Bonifica: comprende ogni intervento di rimozione della fonte inquinante e di quanto dalla stessa contaminato fino al raggiungimento dei valori limite conformi all'utilizzo previsto dell'area (art. 6 punto l) del Decreto Ronchi).
 In questa fase tutte le parti considerate 'pericolose', vengono rese 'inerti', ovvero private delle sostanze dannose e destinate alla eliminazione 'in sicurezza' utilizzando macchinari che riducono al minimo le emissioni e i residui.
 
Codice CER: identifica univocamente la tipologia di rifiuto trasportata.
I codici CER devono essere riportati sul formulario. Un elenco completo è riportato nell'allegato D del Decreto Ronchi.
 
Decreto Legislativo 22/97: il Decreto disciplina la gestione dei rifiuti pericolosi e non, degli imballaggi e dei rifiuti di imballaggi. La finalità che si vuole perseguire è quella di favorire il recupero e lo smaltimento degli stessi senza pregiudicare la salute dell'uomo né l'equilibrio ambientale. Rappresenta una rivoluzione in materia di trattamento dei rifiuti sia per la nuova classificazione introdotta, sia per l'inasprimento delle sanzioni previste per i trasgressori.

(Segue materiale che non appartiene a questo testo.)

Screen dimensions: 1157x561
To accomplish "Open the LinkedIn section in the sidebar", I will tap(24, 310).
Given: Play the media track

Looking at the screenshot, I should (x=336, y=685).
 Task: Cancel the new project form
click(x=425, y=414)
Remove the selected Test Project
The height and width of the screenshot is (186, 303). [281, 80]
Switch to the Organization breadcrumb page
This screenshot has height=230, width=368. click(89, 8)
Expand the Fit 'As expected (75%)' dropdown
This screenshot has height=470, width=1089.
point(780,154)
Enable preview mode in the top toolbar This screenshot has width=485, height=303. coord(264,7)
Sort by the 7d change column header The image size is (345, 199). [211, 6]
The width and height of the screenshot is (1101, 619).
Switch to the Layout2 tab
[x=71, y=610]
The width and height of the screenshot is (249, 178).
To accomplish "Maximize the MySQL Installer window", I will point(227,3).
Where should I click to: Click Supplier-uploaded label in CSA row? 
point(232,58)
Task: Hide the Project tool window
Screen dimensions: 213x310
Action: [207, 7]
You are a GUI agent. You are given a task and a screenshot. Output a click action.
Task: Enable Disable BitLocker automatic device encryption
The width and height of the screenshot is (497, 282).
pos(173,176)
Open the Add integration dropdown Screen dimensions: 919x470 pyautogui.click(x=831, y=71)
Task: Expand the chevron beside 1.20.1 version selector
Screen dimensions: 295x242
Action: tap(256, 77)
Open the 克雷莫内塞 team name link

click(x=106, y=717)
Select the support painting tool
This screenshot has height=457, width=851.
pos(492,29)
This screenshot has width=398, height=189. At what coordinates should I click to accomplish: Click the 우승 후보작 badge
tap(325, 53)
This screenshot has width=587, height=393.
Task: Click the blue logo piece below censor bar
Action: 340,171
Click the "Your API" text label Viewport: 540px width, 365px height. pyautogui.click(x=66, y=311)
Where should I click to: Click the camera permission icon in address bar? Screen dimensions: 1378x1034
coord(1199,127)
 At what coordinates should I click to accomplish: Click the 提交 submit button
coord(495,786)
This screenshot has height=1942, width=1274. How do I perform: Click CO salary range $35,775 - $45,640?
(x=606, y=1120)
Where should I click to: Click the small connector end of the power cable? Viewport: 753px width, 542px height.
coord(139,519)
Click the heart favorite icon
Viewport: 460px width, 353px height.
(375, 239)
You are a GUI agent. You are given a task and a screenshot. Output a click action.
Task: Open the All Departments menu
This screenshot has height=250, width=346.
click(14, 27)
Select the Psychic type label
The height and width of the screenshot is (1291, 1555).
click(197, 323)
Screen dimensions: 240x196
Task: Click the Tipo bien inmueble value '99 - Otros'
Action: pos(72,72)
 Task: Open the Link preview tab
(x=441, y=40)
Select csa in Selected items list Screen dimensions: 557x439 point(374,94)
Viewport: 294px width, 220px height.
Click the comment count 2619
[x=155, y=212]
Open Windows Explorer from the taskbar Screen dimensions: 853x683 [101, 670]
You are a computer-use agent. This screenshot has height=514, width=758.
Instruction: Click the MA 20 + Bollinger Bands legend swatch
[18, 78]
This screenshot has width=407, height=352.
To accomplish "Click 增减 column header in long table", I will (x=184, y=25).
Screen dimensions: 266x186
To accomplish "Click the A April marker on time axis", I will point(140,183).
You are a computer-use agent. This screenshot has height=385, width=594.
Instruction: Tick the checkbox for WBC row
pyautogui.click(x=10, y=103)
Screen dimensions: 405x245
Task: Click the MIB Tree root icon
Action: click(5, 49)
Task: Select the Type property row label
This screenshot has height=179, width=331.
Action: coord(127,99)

Dlgs 25 luglio 2005, n. 151 (Sostanze pericolose nelle apparecchiature elettriche e elettroniche — Rifiuti di apparecchiature elettriche e elettroniche

Dm Ambiente 8 marzo 2010, n. 65, recante "Gestione dei rifiuti di apparecchiature elettriche ed elettroniche (Raee) — Modalità semplificate"

Dm Ambiente 12 maggio 2009 recante "Finanziamento gestione Raee"

Dm Ambiente 8 aprile 2008 recante "Disciplina dei centri di raccolta dei rifiuti urbani raccolti in modo differenziato — Articolo 183, comma 1, lettera cc) del Dlgs 152/2006"

Dm Ambiente 25 settembre 2007, n. 185, recante l'istituzione del "Registro nazionale dei soggetti obbligati al finanziamento dei sistemi di gestione dei Raee", del "Centro di coordinamento per l'ottimizzazione delle attività di competenza dei sistemi collettivi" e del "Comitato di indirizzo sulla gestione dei Raee" (attuazione articoli 13, comma 8 e 15 comma 4, Dlgs 151/2005)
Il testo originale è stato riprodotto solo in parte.